Policy Solutions to Radon Exposure
- Require all school buildings and early learning centers test for radon after any new construction or major renovation OR every 5 years, whichever comes first.
- Create an advisory board with medical and public health professionals, certified radon scientists and other experts to provide guidance to schools on best practices and health-based standards.
- Require school districts and early learning centers to submit plans for remediation to the DEP if radon levels are found above 4 pCi/L.
- Require schools and early learning centers make their testing data and any applicable plans for remediation public within 90 days of receiving results.
Radon In Schools: What You Need to Know
- Radon is a naturally occurring radioactive soil gas originating from decaying radioactive radium in the ground. It enters buildings through cracks in the foundation. Children are particularly susceptible to exposure because of their rapidly developing bodies.
- Radon is in the highest class of carcinogens. According to the American Lung Association when radon decay products particles attach to dust and are inhaled into the lungs, they give off radiation and cause damage to the lung cells that can cause radon-induced lung cancer.
- There is no safe level of exposure to radon. Long-term exposure, even at low levels, can lead to lung cancer.
- Pennsylvania has a unique geology that puts residents at higher risk for radon exposure than in other states. 98.5% of the counties in PA are designated as Zone 1 or 2 in risk by the EPA. 73% of the counties are in the Zone 1 risk area, meaning their average levels are more than 4 (action level).
- EPA estimates 1 in 5 schools classrooms have a short-term radon level at or above 4 pci/L.

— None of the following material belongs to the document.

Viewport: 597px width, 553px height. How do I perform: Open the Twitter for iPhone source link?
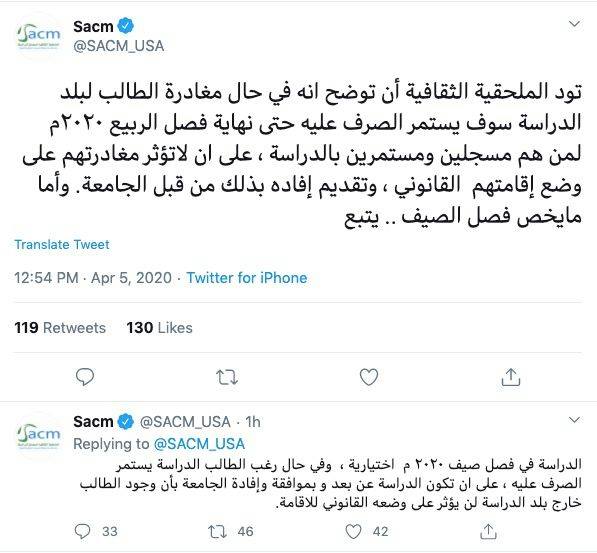[x=247, y=278]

- According to Women for a Healthy Environment’s State of Environmental Health in Southwestern PA Schools Report, only 15% of schools across the state surveyed had tested for radon in the past 10 years. Of those 22 school districts, radon testing occurred inconsistently – testing occurred in a handful of classrooms, in an entire building, or just on one floor of 1 building. 11 out of the 22 school districts found at least 1 classroom with a short-term radon level above 4 pci/L.
- Average cost to test 1 building according to EPA standards is under $1,500 – and less for smaller school buildings.
- While Pennsylvania does not currently require radon testing in schools, other states have set an example to follow: 13 states have passed laws related to radon in schools, 6 require mitigation, 9 require schools to test for radon, while the remaining 4 recommend testing.
What You Can Do
Students and staff exposed to radon levels above the EPA action level of 4 pCi/L face a risk of developing lung cancer.
- Contact your school’s administration office about conducting radon tests during the cooler months of the year and in all occupied rooms on or near ground level. Reference our radon script guide when contacting your School District Board Member, Superintendent or Facilities Director about radon testing in schools.
- Take short-term tests initially and follow up with long-term tests in rooms with levels higher than 4 pCi/L (the suggested limit of radon).
- Educate your community about the need for radon testing in the school setting, as well as investigating radon in local homes and offices.
- Consult the Federal Radon Action Plan for ideas on how to treat radon levels in various buildings.